Maverick,
I really could kick myself. After having researched scores of news articles on CPQ last night (some of which I posted...you might look through my profile for the CPQ/NETWORKING articles), it became painfully obvious that CPQ will enter the networking sector through acquisition. It is hardly a "dark horse" suitor when one just looks at its actions and expressed intentions:
As one of these articles noted, CPQ intends to be a $40B company by 2000. That will necessitate acquisitions in an industry with fast revenue growth. The internet is the obvious focus.
As several of these articles noted, CPQ intends to be a major player in networking. Microcom is small potatoes compared to what CPQ needs to make a big revenue splash in this field. It needs an ASND or a COMS or some such entity (or more than one).
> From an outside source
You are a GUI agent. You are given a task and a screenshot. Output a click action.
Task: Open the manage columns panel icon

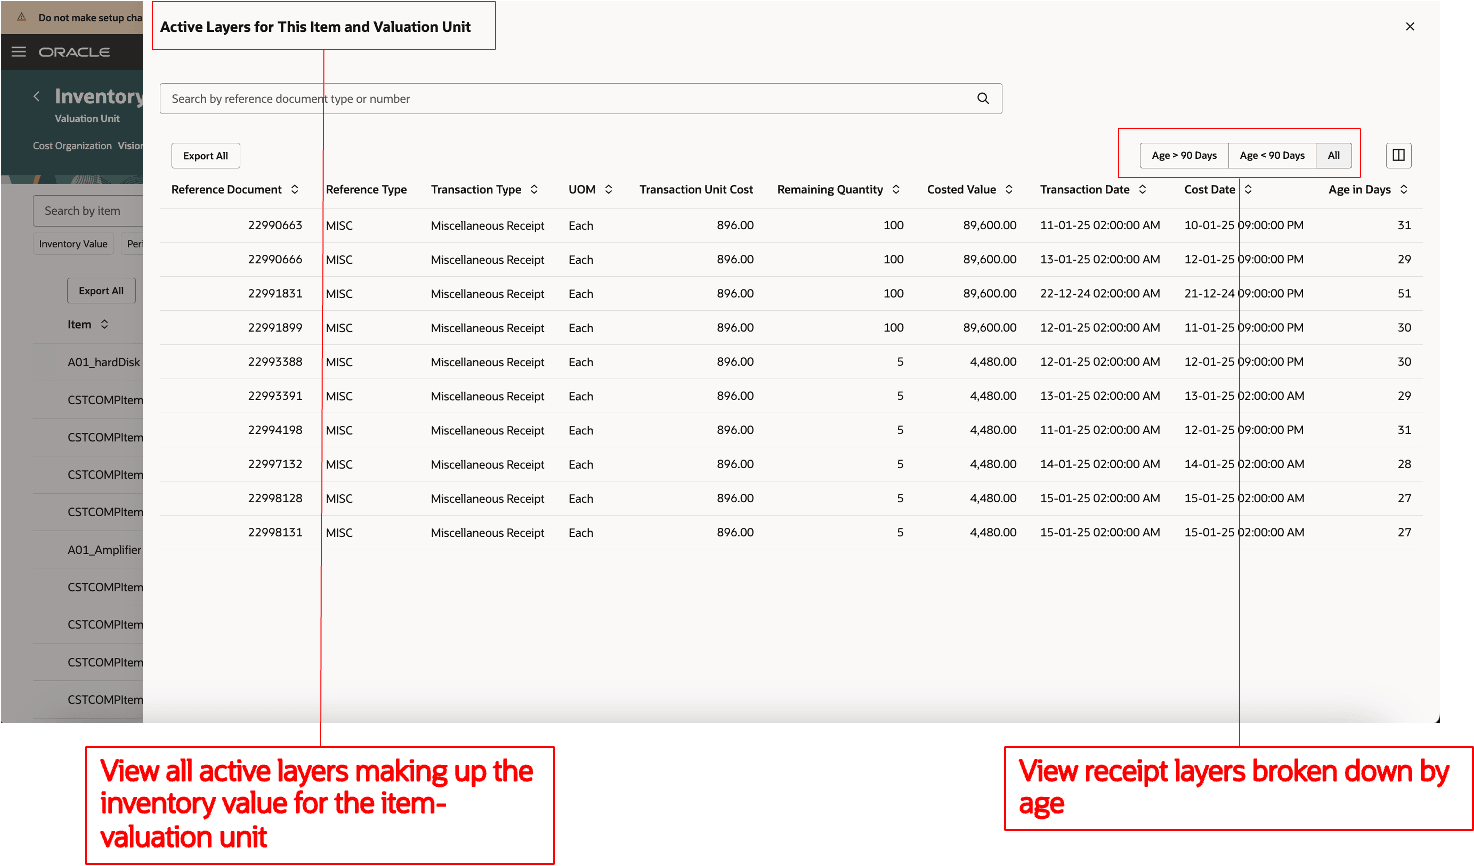(1398, 155)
Of course, as CPQ itself explicitly stated in a 14-C filed October 20 or 24, it seeks authorization for an additional 2Billion shares for the very purpose of, among other things, "acquiring businesses."
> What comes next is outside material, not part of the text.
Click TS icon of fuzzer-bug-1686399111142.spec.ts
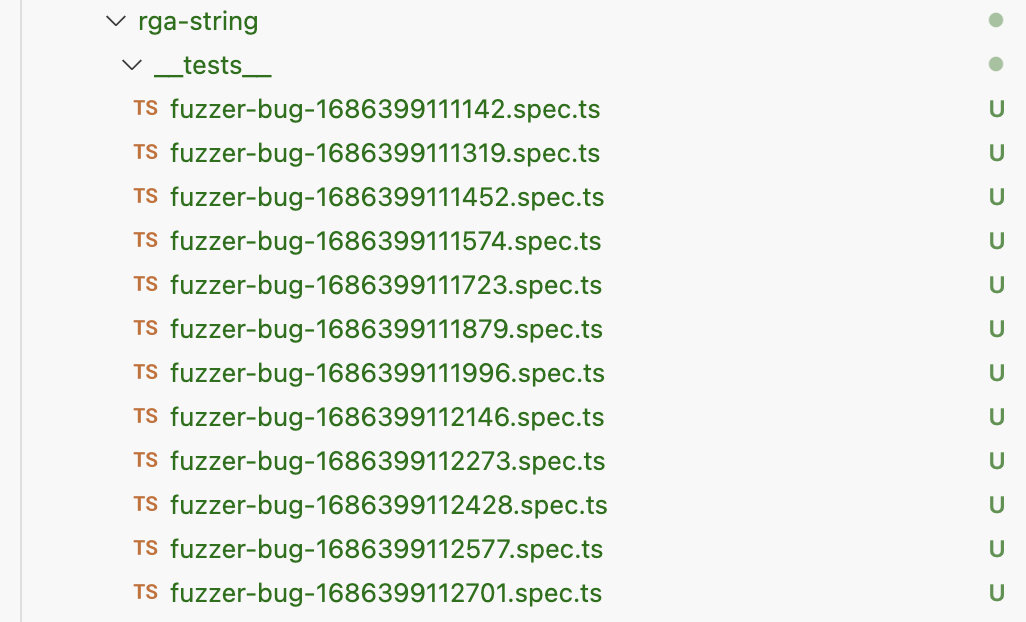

Some time ago, you had suggested that ASND/COMS would be a good fit. That being the case, is CPQ/ASND/COMS too much to grab in one fell swoop? In the alternative, what would be the consequences of not doing so? (For example, the competition might be terribly fierce were CPQ to acquire COMS but leave ASND be, only to see it swallowed up by a LU on the attack, resulting in greater pressure on margins down the road.)
If you were CPQ and could cherry pick either ASND or COMS but not both, which of the two entities would you prefer to acquire, and why?
You don't need to respond, but it seems to me that if we can determine CPQ's best approach toward meeting its $40B target, we can make a more educated guess as to how likely a CPQ/ASND combination might be.